A solid ball at 30 degrees C with radius a=1 is placed in a refrigerator that maintains a constant temperature of 0 degrees C. Take c (speed)=1 and determine the temperature u(r,theta,phi,t) inside the ball

Homework Equations



partial differential heat equation in spherical coordinates

The Attempt at a Solution



In this case, I started out with setting all the partials of the function u (assuming u is the solution) with respect to theta and phi as 0 since the temperature is uniform and doesn't depend on either. I then set u(r,t)=R(r)T(t), and then plugged back into the partial equation in order to separate variables, and I got T(t)=exp(mu*t). However, R turns into a bessel equation that I can't figure out how to solve, with the coefficient of R double prime equal to r^2, the coefficient of R prime being 2r, and the coefficient of R being mu. Mu is the separation constant. The book is generally unhelpful. Can anyone tell me how to solve that equation?

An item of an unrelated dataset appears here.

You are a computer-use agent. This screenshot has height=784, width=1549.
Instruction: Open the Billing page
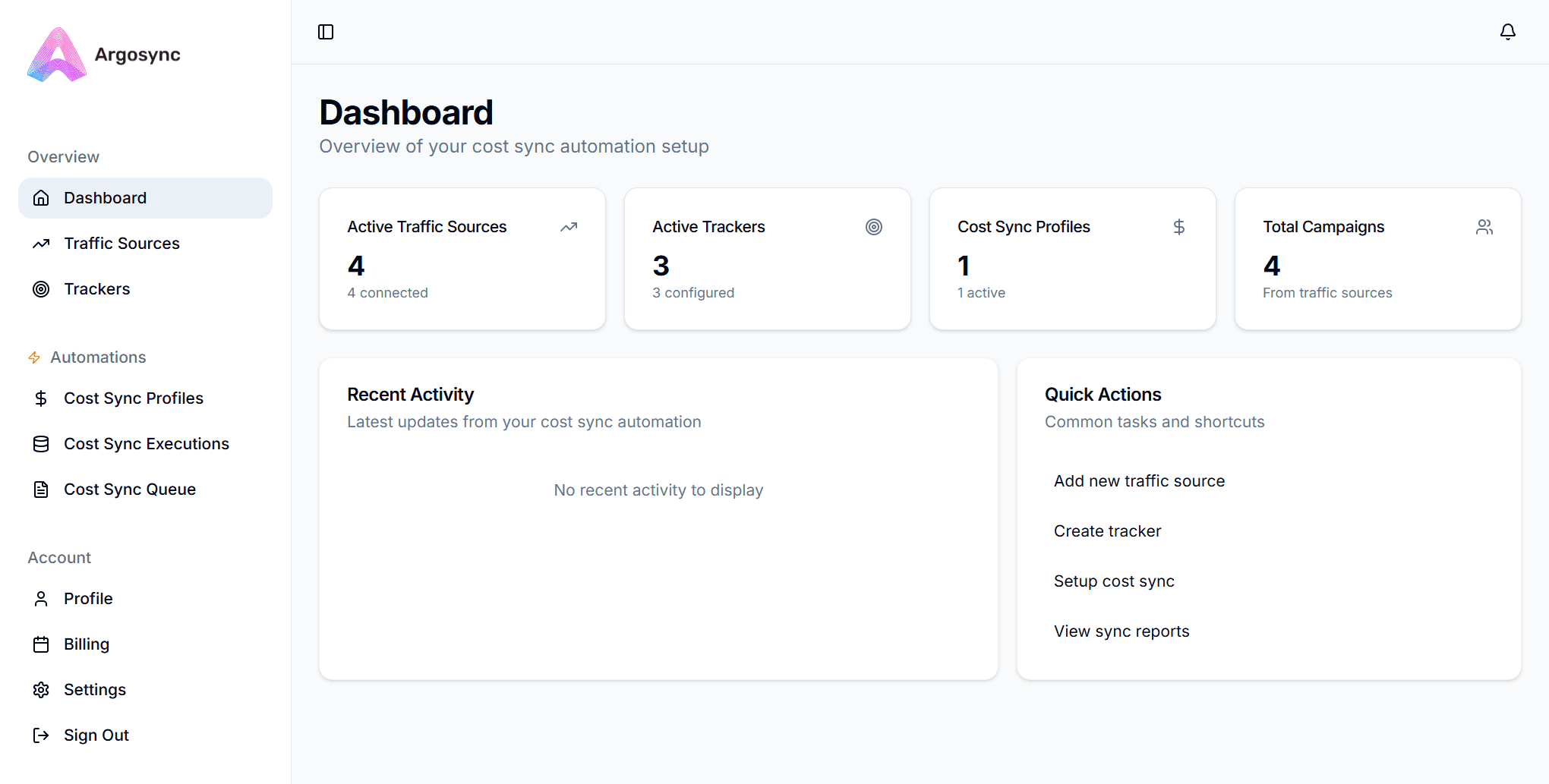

The Bessel's equation is solved with series methods. You can read about how to do it here:

http://www.ucl.ac.uk/~ucahhwi/MATH7402/handout9.pdf
 
Last edited by a moderator:
I guess I should've been more descriptive. I have all that information already (even though this is for spherical coordinates and not polar). The equation I got for the last term multiplied by R is mu*r^2. This is why I'm having trouble, since it doesn't really agree completely with the normal bessel equation, and I don't understand how the helmholtz equation is related to this equation, and why I should use it.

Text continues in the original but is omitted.